47. The use as claimed in Claim 45, wherein the compound is Sitagliptin.
48. The use as claimed in Claim 45, wherein the compound is Sitagliptin phosphate monohydrate.
49. The use as claimed in Claim 45, wherein the compound is administered in combination with at least one additional therapy selected from a group consisting of corticosteroid therapy, gene therapy, exon- skipping therapy, immunosuppressant therapy, epigenetic therapy, muscle re-generation therapy and muscle- strengthening therapy.
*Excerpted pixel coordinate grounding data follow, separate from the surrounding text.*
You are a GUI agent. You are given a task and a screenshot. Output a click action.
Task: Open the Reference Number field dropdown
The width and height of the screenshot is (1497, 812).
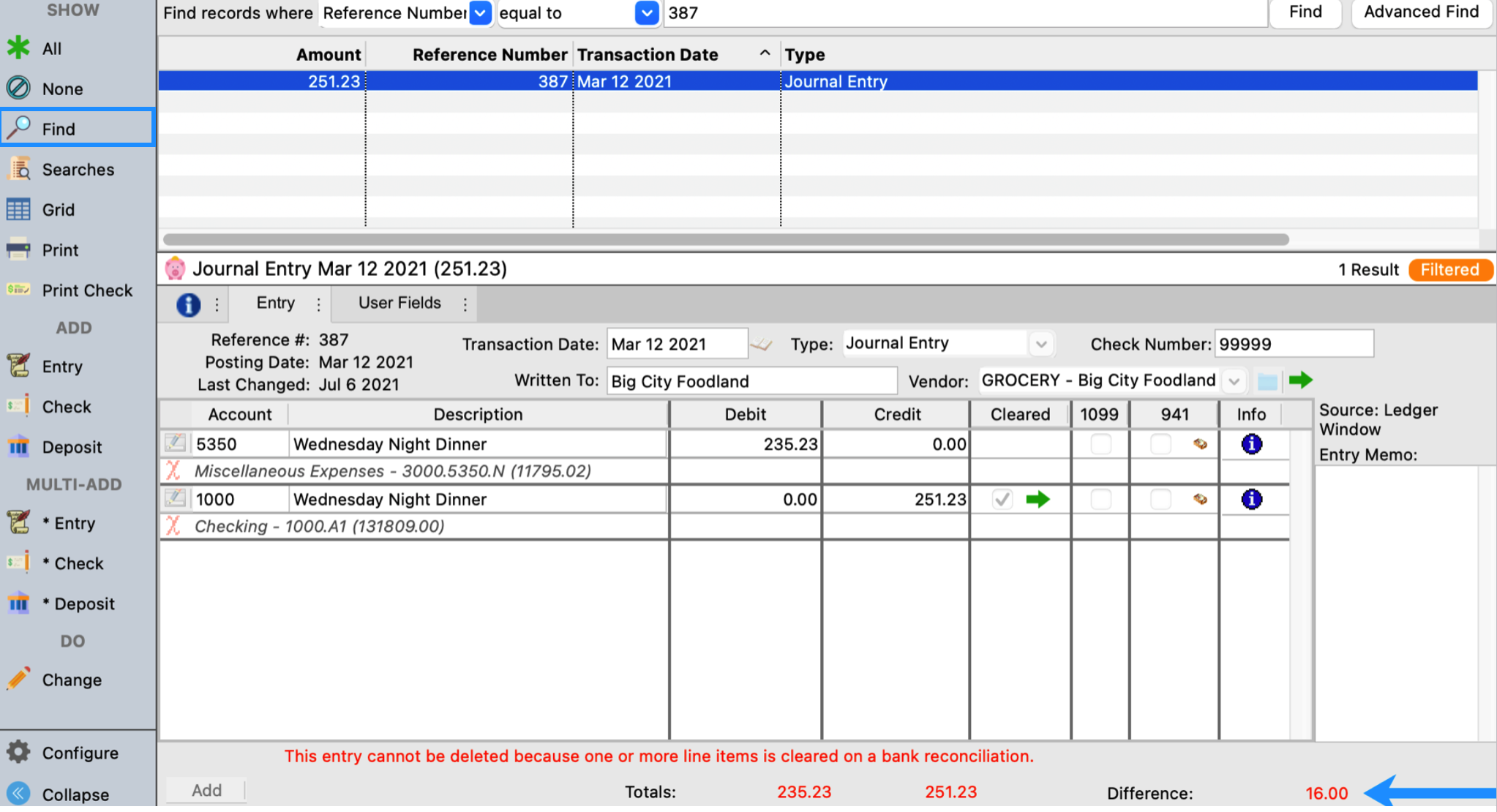[480, 13]
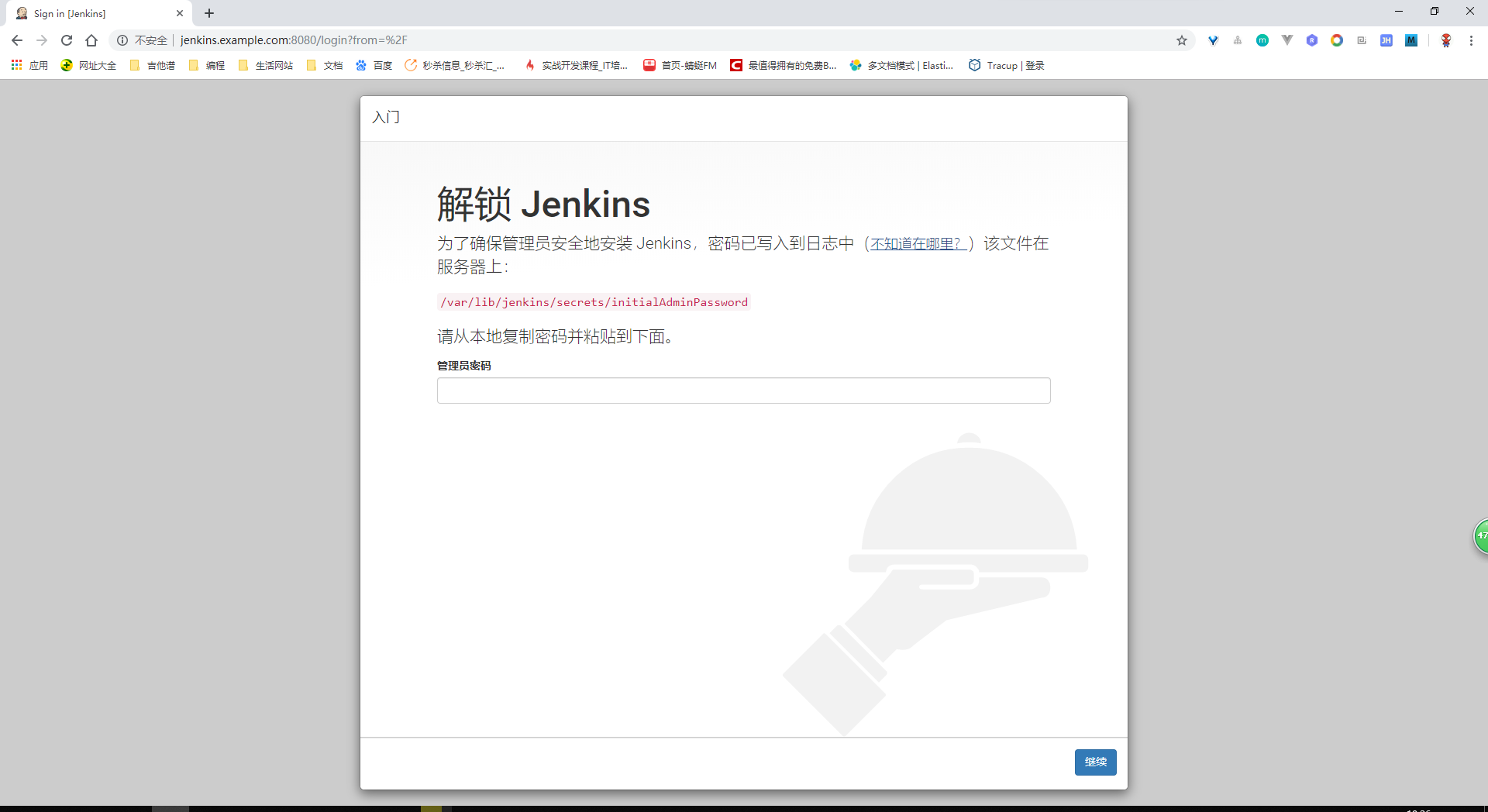Open a new browser tab
This screenshot has height=812, width=1488.
208,13
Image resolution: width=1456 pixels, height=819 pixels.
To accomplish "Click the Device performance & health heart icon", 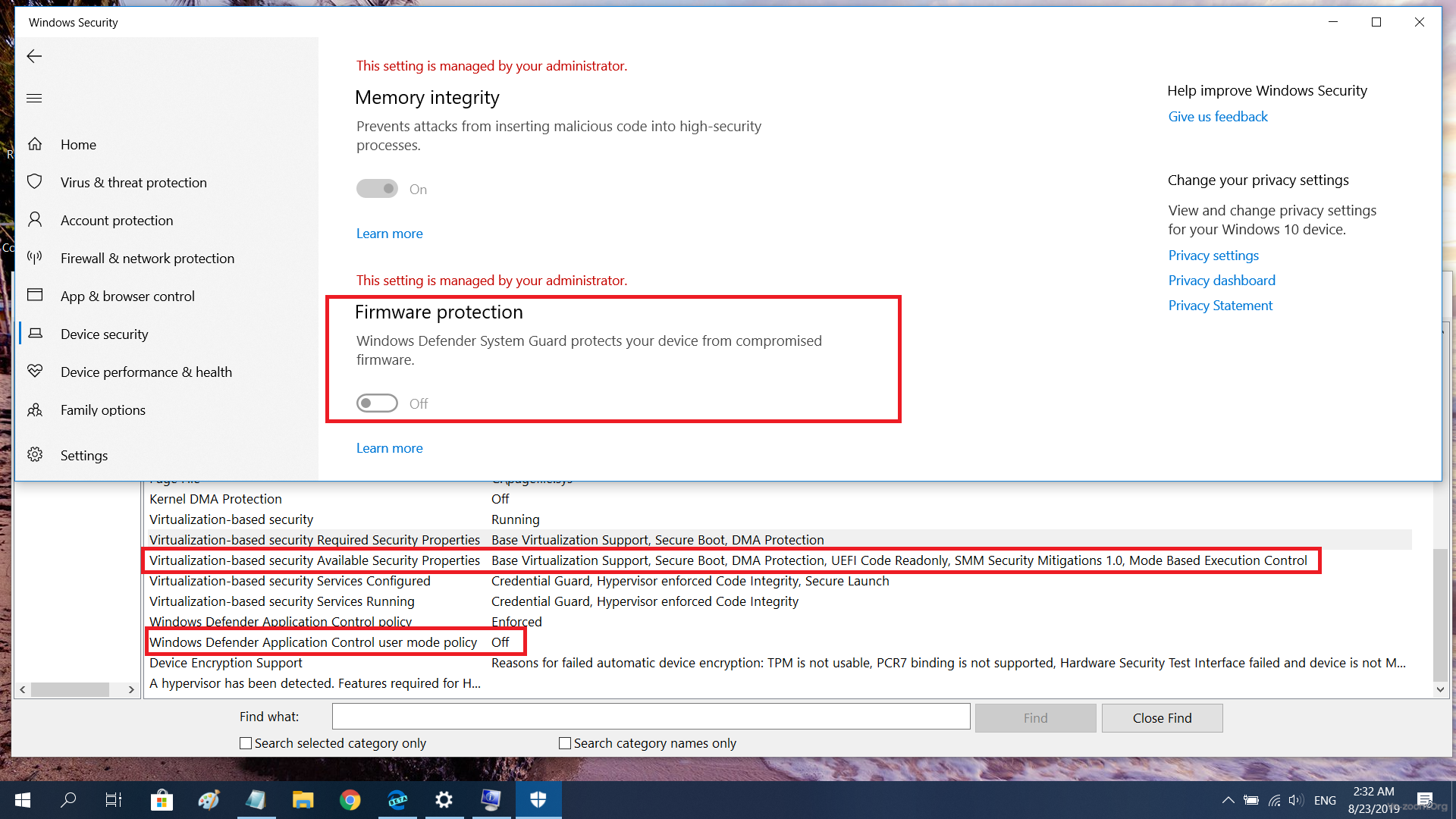I will [x=35, y=372].
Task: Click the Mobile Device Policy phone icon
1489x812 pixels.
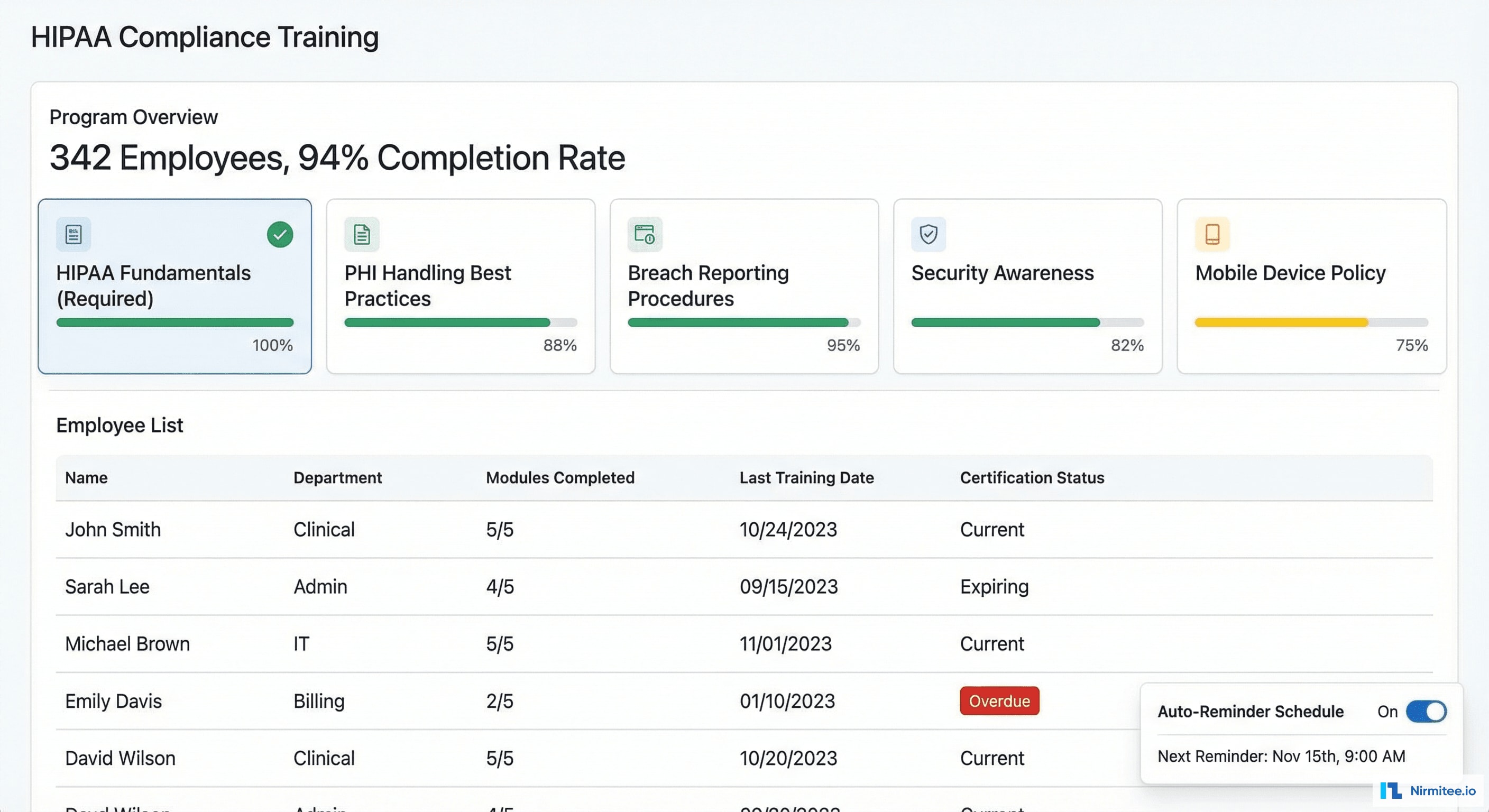Action: click(x=1212, y=234)
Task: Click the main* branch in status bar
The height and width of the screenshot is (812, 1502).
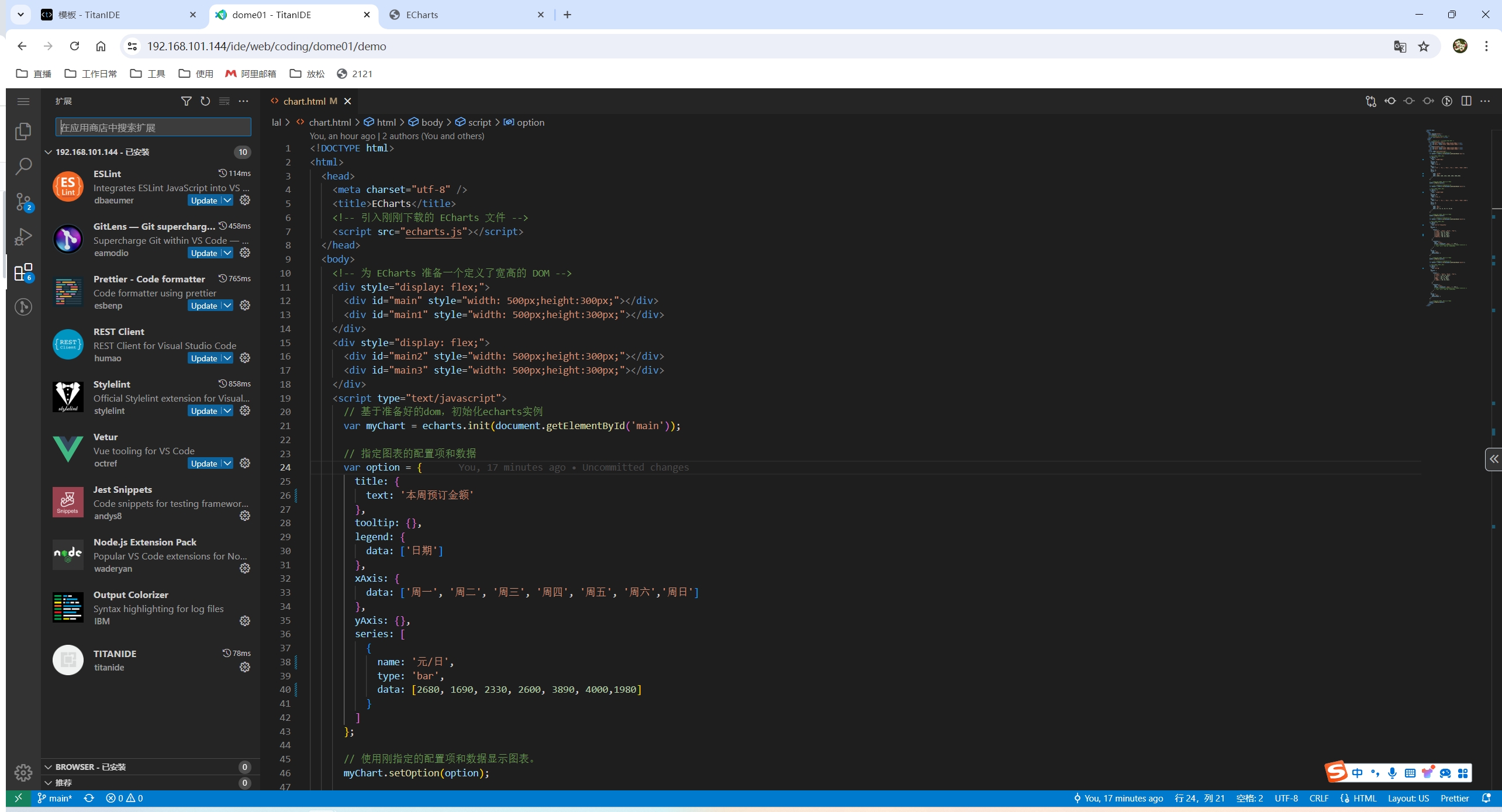Action: 55,799
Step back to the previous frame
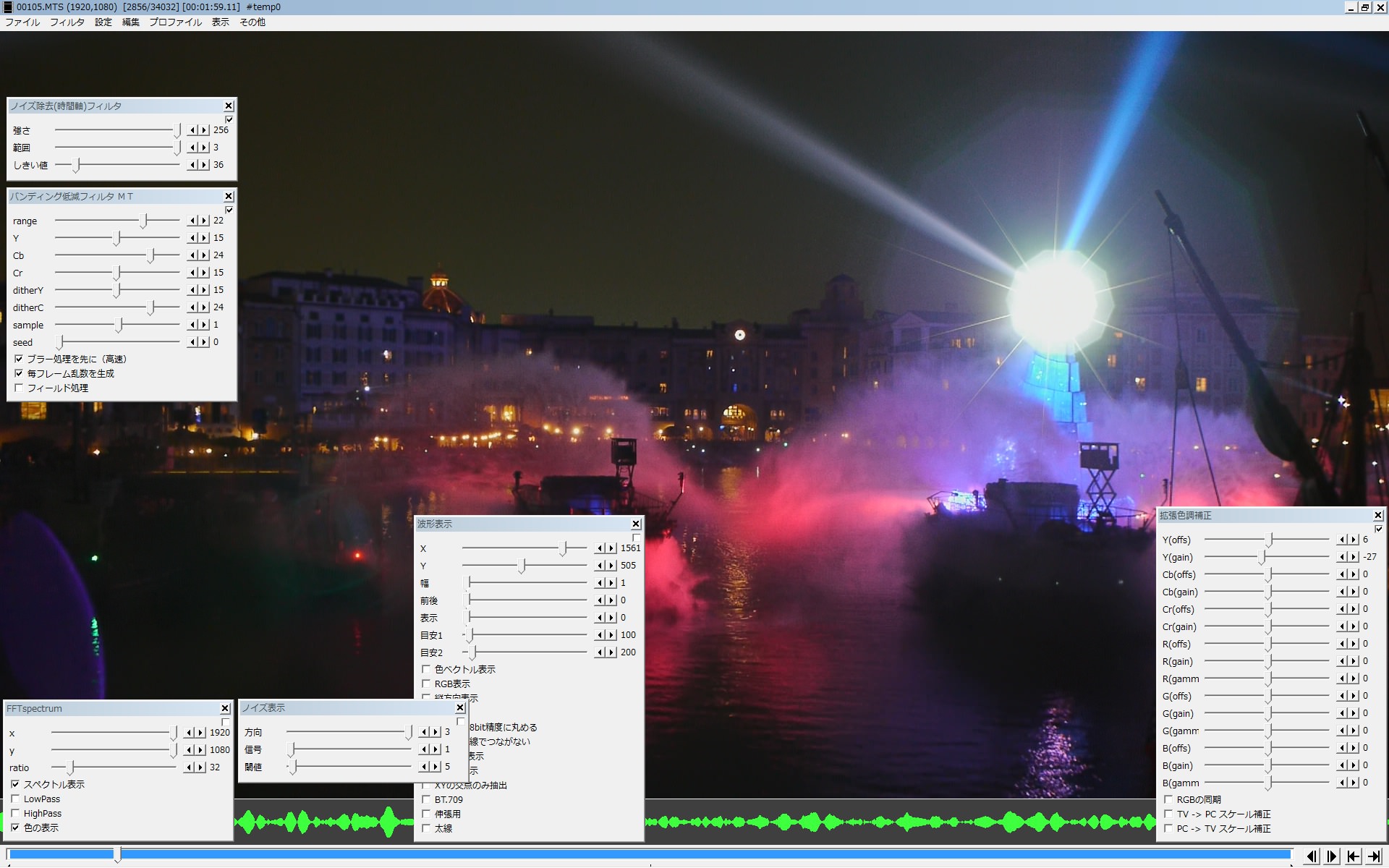The height and width of the screenshot is (868, 1389). click(1311, 856)
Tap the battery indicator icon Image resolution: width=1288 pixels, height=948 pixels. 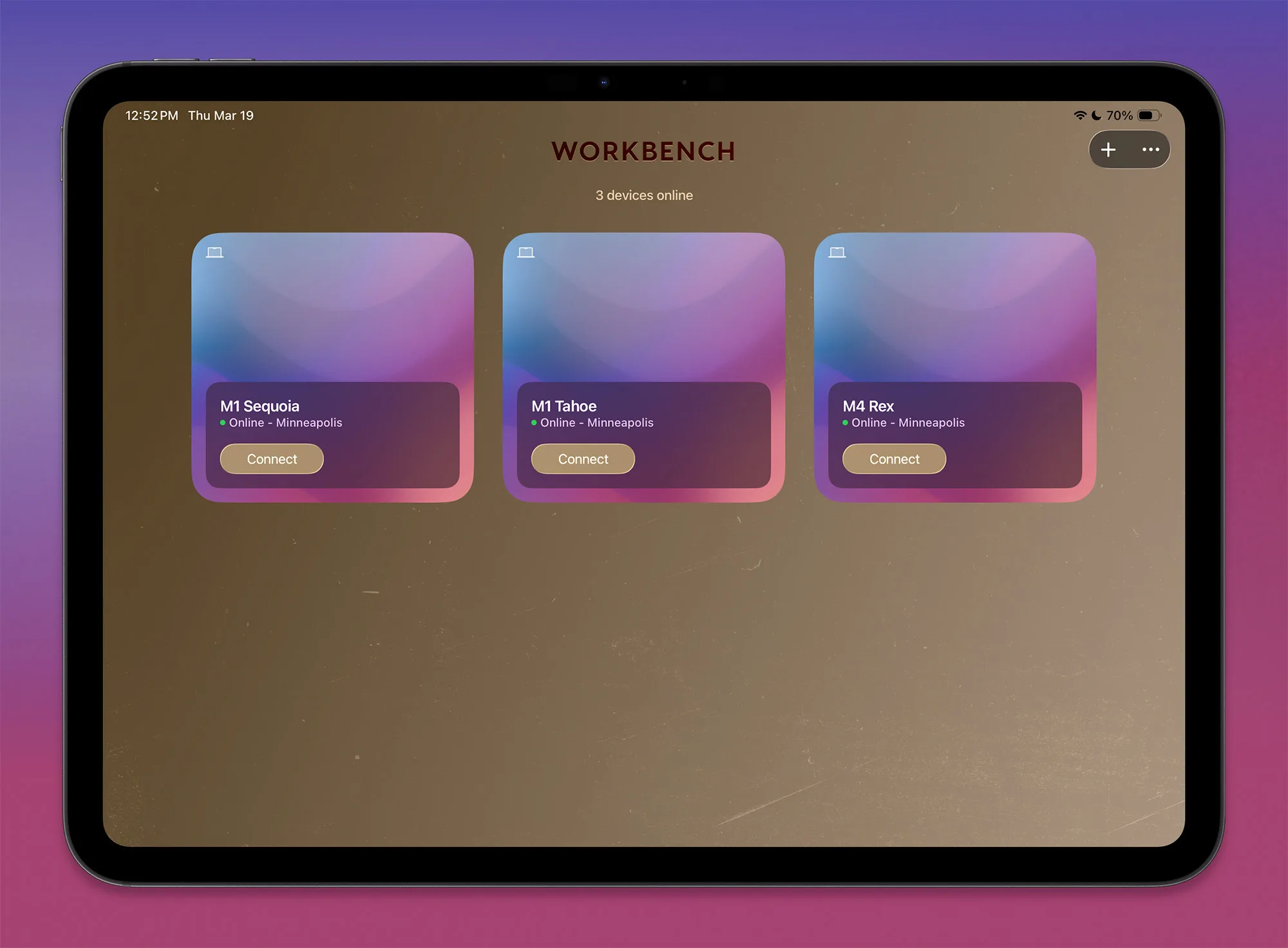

50. The use as claimed in Claim 49, wherein the corticosteroid therapy comprises administration of at least one corticosteroid selected from a group consisting of Prednisone, Prednisolone, Deflazacort, Vamorolone and combinations thereof.
51. The use as claimed in claim 49, wherein the exon-skipping therapy comprises administration of at least one agent selected from a group consisting of Eteplirsen, Golodirsen, ASO-based therapy and combinations thereof.
52. The use as claimed in claim 49, wherein the epigenetic therapy comprises of administration of at least one agent selected from a group consisting of Givinostat, Pan-HDAC inhibitors, HDAC6 inhibitors and combinations thereof.
53. The use as claimed in Claim 45, wherein the dosage of compound is in the range of 10 to 250 mg/day, administered in a single or multiple dosage regimen.
54. The use as claimed in Claim 45, wherein the compound is formulated for intravenous, intramuscular, inhalation, intradermal, subcutaneous, oral, transdermal, transmucosal, or rectal administration.